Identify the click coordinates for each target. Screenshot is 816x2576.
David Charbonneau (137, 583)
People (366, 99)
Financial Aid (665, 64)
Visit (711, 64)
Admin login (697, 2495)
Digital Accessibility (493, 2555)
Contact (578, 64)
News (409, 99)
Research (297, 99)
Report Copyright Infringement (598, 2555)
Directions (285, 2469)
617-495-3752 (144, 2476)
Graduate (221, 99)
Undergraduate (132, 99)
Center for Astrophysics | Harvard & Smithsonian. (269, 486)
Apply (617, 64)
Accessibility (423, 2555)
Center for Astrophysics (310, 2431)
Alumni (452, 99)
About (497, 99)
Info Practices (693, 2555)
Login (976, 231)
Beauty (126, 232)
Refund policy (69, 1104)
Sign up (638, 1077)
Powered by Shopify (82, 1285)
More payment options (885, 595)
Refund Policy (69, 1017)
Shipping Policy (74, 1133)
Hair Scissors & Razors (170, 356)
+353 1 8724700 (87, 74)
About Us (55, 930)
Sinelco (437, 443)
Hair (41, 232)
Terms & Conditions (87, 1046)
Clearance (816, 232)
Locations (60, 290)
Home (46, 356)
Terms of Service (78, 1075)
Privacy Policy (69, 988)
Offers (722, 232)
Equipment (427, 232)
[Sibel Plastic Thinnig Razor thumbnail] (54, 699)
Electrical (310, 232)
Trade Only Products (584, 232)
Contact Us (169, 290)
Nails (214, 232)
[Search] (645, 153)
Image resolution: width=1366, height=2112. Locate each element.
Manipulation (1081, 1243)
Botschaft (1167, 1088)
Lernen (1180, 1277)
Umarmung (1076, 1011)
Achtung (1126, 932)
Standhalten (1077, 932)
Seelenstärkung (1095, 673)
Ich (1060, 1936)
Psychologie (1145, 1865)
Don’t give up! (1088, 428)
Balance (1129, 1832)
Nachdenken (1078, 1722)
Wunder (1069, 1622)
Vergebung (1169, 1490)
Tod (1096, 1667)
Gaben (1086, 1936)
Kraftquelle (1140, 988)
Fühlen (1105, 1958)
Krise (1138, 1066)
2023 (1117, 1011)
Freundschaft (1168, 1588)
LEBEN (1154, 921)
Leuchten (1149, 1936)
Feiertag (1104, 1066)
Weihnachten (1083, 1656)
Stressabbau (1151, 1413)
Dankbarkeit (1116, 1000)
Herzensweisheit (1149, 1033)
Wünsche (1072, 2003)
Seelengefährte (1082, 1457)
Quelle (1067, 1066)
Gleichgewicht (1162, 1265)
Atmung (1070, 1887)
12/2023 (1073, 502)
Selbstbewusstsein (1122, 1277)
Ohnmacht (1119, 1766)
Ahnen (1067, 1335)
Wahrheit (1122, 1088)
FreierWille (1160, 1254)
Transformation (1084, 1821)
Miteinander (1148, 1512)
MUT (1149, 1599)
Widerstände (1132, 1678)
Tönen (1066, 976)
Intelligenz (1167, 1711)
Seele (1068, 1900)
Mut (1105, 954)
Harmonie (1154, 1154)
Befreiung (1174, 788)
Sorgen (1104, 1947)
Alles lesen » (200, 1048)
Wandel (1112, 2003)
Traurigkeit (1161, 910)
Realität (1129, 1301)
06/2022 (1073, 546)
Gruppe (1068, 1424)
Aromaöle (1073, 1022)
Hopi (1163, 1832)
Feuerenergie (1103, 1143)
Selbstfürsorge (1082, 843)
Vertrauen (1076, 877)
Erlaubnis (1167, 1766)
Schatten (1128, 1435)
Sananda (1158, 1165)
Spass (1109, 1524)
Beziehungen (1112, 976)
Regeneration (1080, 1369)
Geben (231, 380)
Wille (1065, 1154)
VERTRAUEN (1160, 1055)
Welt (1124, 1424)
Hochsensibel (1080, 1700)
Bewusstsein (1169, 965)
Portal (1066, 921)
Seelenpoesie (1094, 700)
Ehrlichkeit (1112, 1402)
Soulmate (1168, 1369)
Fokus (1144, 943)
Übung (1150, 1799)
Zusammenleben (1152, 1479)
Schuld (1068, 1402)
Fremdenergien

WHAT THE TASK REQUIRES: The answer must be a single number: the count of lines in the data that contain the word "each".

EXERCISE OUTPUT: 2